Exercise details.
Search each line below for the word "Uncheck" and list those that contain it.

Input records.
[Start of Attachment]

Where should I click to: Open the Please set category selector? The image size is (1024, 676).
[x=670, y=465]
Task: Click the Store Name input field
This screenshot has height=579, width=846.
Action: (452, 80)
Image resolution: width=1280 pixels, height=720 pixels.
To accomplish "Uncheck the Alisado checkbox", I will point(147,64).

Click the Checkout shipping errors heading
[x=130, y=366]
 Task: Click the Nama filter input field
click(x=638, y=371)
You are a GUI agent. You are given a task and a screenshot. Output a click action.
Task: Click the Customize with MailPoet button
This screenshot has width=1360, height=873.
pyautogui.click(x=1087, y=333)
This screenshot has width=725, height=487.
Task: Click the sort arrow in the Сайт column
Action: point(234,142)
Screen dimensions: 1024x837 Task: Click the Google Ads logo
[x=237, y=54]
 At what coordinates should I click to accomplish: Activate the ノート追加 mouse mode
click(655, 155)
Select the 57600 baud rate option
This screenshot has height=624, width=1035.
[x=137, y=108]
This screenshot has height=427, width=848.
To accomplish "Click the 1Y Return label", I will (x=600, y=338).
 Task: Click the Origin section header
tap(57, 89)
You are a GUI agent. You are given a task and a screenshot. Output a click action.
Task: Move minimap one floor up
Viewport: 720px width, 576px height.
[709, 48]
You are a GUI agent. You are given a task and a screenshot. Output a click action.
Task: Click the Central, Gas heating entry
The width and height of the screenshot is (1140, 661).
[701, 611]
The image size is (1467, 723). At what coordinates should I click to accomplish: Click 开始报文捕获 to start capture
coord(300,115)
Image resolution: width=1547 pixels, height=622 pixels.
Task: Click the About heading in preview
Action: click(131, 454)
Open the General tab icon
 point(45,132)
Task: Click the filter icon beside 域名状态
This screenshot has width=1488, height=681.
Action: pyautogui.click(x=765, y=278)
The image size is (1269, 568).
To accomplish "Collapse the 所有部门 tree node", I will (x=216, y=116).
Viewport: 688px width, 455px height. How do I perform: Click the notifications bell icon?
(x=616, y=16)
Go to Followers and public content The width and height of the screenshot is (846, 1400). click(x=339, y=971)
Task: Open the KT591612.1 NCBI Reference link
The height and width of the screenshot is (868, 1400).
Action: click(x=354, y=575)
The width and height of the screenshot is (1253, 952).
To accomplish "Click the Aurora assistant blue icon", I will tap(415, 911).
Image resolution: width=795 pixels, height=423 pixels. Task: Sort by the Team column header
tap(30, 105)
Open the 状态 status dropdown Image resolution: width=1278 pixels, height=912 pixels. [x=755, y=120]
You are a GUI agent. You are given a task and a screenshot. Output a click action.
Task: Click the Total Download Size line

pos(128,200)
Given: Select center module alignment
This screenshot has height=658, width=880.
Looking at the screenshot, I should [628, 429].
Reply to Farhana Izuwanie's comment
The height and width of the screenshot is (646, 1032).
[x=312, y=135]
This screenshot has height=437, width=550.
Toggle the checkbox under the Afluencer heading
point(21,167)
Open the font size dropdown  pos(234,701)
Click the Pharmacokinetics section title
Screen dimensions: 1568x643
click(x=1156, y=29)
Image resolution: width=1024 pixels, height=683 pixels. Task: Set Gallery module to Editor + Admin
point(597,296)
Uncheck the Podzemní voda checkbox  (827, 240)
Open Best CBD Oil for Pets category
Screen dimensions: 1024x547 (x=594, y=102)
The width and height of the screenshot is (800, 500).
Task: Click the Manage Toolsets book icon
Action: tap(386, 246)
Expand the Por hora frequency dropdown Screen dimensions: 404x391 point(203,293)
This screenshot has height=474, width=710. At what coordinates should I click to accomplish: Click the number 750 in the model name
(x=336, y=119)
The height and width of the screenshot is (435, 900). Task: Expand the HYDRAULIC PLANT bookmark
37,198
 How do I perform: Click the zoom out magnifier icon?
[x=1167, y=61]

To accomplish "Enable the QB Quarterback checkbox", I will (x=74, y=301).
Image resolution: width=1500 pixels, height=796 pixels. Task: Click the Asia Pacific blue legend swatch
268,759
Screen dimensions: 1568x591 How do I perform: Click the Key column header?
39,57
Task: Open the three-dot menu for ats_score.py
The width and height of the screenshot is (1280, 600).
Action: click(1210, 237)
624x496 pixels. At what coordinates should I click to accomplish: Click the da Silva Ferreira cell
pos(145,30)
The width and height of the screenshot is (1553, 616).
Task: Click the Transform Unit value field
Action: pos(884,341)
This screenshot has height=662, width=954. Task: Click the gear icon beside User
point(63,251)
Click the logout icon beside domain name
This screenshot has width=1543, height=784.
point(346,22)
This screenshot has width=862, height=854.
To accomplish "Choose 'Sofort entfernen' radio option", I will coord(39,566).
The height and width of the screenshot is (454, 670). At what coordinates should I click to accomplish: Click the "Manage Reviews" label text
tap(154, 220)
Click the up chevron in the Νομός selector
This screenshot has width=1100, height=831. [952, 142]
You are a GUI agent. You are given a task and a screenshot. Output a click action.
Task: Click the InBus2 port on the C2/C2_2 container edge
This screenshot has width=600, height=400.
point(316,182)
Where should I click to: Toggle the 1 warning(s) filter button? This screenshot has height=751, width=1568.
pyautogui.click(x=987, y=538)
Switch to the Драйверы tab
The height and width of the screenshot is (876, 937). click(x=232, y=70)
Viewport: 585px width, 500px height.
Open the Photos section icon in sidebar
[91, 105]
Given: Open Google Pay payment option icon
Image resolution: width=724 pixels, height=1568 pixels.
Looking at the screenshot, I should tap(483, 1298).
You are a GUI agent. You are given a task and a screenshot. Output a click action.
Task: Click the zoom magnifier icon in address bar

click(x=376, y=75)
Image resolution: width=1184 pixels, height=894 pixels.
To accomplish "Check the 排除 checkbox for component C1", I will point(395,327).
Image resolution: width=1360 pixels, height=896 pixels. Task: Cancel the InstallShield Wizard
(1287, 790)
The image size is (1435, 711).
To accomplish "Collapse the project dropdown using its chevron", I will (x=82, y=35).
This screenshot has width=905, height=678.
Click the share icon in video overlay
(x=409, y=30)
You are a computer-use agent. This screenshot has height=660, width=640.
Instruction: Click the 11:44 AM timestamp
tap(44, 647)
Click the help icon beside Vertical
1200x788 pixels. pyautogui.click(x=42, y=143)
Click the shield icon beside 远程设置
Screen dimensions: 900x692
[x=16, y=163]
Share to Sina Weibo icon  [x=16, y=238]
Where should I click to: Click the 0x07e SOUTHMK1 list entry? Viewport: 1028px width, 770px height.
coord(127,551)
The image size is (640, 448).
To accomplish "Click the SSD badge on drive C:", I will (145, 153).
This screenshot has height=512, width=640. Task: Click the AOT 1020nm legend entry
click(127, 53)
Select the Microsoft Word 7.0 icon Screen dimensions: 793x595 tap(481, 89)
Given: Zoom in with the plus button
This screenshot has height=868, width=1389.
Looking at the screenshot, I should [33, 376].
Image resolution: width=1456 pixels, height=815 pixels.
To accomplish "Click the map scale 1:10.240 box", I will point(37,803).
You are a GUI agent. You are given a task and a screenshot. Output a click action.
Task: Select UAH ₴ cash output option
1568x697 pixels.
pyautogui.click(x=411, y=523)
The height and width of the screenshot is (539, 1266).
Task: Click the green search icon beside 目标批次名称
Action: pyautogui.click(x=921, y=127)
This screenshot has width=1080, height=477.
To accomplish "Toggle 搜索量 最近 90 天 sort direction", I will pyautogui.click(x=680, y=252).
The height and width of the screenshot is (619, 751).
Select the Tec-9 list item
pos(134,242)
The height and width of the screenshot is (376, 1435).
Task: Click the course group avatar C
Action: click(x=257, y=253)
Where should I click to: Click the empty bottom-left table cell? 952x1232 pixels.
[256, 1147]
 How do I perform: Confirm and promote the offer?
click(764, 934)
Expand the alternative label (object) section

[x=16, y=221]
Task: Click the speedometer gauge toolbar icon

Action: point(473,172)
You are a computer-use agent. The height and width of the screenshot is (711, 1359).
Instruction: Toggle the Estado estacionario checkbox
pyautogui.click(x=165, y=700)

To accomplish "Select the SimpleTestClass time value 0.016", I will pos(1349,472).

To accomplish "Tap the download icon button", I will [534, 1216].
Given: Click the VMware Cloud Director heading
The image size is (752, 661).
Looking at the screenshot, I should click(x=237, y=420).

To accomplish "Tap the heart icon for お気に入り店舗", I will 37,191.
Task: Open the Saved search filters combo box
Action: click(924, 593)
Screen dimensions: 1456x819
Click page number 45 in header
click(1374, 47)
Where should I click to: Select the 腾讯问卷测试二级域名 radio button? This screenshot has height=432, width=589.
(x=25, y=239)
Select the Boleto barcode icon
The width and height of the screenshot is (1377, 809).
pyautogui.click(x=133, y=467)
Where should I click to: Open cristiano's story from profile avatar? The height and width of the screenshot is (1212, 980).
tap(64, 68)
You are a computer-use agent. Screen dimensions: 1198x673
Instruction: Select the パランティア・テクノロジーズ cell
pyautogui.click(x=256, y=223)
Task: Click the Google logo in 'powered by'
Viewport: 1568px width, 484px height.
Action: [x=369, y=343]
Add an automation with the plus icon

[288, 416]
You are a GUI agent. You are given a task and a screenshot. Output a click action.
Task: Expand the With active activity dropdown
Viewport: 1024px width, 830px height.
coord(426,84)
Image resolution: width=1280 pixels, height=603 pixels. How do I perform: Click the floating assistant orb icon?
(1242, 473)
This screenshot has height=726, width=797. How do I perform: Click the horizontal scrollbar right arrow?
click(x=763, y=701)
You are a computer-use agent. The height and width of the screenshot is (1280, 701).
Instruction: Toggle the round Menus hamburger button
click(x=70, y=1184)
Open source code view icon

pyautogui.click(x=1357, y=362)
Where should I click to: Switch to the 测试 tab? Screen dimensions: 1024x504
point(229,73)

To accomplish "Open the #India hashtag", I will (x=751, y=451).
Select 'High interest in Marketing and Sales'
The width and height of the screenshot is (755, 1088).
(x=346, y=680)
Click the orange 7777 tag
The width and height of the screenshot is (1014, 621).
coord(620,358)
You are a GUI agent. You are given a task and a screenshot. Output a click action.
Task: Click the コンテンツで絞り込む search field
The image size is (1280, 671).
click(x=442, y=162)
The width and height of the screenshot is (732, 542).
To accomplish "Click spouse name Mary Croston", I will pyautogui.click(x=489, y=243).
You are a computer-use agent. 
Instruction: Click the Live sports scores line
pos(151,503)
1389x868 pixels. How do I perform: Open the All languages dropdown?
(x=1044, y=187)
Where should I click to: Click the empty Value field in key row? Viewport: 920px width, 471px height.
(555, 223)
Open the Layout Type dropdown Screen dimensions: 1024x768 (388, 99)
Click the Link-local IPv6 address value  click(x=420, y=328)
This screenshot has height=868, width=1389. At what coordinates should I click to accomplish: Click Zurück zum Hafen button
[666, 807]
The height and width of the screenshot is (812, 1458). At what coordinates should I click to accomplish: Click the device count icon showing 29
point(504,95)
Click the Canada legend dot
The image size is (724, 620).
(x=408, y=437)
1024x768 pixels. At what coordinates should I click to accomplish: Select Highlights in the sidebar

[End of Attachment]

Completed exercise.
To accomplish "Uncheck the Alisado checkbox", I will point(147,64).
Uncheck the Podzemní voda checkbox  (827, 240)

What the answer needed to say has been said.